Dirjen Bea Cukai Heru Pambudi memberikan keterangan soal pengungkapan impor ballpoint merek Standard palsu di PT Terminal Petikemas Surabaya, Kamis, 9 Januari 2020.
Tempo.Co, Surabaya - Aparat Direktorat Jenderal Bea dan Cukai mengungkap impor pulpen merek Standard palsu dari Cina. Impor alat tulis tiruan yang dilakukan oleh PT PAM itu berhasil dibongkar Bea Cukai di Pelabuhan Tanjung Perak Surabaya pada Senin, 6 Desember 2019.
Menurut Direktur Jenderal Bea dan Cukai Heru Pambudi, pulpen palsu itu disita dari sebuah kontainer yang berisi 858.240 buah pulpen bertuliskan merek Standard AE7 Alfa Tip 0.5 Made in Indonesia dengan perkiraan nilai barang sekitar Rp 1.019.160.000.
Meski jumlahnya relatif kecil, kata Heru, pengungkapan kasus pemalsuan merek itu yang pertama dilakukan setelah Peraturan Mahkamah Agung (Perma) Nomor 06 Tahun 2019 berlaku. Peraturan itu membuat sinergi antar-lembaga penegak hukum makin cepat dan efisien.
“Dengan disahkannya Perma 06, sistem otomasi kepabeanan barang-barang HKI yang menjadikan kegiatan pengawasan HKI lebih optimal, karena Bea Cukai, MA, Ditjen Kekayaan Intelektual dan Pengadilan Niaga terintegrasi,” kata Heru dalam konferensi pers di PT Terminak Petikemas Surabaya, Kamis, 9 Januari 2020.
Sinergitas itu dibuktikan saat Heru menunda sesi jumpa wartawan karena menanti putusan sidang kasus tersebut yang sedang berlangsung di Pengadilan Niaga Surabaya. Sidang sempat diselingi dengan peninjauan barang bukti di lapangan oleh hakim. Setelah persidangan dibuka lagi, hakim memutuskan menangguhkan perkara itu.

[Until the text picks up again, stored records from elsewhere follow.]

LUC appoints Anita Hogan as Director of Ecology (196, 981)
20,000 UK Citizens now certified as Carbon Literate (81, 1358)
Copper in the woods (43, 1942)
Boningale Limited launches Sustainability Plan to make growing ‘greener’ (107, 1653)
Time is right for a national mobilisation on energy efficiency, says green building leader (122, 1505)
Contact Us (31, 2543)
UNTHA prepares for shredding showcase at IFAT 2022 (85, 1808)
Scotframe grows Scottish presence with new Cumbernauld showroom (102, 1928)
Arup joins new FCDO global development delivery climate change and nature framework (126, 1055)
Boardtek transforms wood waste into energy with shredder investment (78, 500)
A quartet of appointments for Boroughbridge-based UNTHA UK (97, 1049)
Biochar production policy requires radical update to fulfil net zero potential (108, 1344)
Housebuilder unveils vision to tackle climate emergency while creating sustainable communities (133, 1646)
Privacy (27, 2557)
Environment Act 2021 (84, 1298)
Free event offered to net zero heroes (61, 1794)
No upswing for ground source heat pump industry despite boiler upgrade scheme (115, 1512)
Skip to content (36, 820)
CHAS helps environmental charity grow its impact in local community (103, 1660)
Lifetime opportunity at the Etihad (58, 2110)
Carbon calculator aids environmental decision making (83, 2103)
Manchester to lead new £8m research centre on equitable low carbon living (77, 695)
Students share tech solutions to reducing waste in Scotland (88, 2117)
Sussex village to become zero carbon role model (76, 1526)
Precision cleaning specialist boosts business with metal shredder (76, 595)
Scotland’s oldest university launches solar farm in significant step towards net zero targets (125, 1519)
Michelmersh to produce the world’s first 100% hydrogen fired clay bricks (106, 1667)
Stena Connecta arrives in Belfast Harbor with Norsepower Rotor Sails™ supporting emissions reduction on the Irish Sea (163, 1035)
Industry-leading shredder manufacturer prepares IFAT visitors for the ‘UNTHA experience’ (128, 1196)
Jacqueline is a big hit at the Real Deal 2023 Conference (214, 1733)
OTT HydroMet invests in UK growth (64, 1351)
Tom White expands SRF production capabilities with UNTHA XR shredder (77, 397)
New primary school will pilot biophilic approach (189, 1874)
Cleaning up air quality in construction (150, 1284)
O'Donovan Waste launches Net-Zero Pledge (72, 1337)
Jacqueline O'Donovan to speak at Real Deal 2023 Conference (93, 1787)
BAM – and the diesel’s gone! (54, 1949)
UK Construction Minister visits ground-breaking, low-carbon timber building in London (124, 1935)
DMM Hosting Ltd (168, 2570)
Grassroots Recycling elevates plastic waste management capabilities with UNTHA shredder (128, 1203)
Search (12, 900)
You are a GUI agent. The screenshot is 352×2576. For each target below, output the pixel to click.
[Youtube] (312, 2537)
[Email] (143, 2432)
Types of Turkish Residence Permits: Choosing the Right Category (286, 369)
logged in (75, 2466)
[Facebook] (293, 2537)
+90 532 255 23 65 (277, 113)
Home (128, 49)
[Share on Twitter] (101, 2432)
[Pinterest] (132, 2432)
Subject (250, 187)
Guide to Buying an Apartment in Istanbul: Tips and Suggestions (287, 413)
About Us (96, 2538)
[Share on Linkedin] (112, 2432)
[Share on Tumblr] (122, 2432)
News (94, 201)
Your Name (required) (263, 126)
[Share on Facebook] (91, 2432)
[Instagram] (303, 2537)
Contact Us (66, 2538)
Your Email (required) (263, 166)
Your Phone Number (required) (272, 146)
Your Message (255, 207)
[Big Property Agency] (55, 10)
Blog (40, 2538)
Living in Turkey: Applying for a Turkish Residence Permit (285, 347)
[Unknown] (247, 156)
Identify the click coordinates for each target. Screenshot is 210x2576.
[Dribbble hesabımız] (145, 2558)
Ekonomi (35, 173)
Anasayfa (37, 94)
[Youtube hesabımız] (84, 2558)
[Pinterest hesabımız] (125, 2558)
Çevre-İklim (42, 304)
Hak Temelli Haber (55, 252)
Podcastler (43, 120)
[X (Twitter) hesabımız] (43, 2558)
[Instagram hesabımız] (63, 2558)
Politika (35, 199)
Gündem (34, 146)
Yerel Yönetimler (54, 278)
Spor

“Artinya sudah terbukti bahwa ada pemalsuan merek ballpoint, sekarang tinggal tergantung pada pemohon apakah melanjutkan kasus itu ke ranah pidana ataukah perdata,” kata Ketua Pengadilan Niaga Surabaya Nur Syam.
Direktur Tindak Pidana Ekonomi Khusus Bareskrim Polri Brigadir Jenderal Daniel Tahi Monang Silitonga berujar PT Standardpen Industries telah melaporkan pemalsuan produk itu sejak akhir 2019. Laporan segera ditindaklanjuti dengan melakukan penyitaan ballpoint merek Standard yang diduga palsu. “Ada sekitar 12.196.000 pak yang kami sita dari wilayah Jawa Barat, Jawa Tengah dan Jawa Timur,” katanya.
Direktur Utama sekaligus CEO PT Standardpen Industries Meguastian Susanto menuturkan jaringan pemalsuan merek itu sangat rapi sehingga tak mudah terdeteksi. Sebab, ada kerja sama antara penjual dengan pemasok barang. Dia mengatakan pertama kali mengetahui produknya dipalsu sejak 2005.
Susanto mengaku mengalami kerugian besar atas tidak pemalsuan itu. “Value di pabrik sekitar Rp 3 miliar, kalau di retail mungkin sampai Rp 6 miliar. Tapi selama 15 tahun terakhir dipalsukan, kerugian kami di atas Rp 1 triliun,” kata Susanto.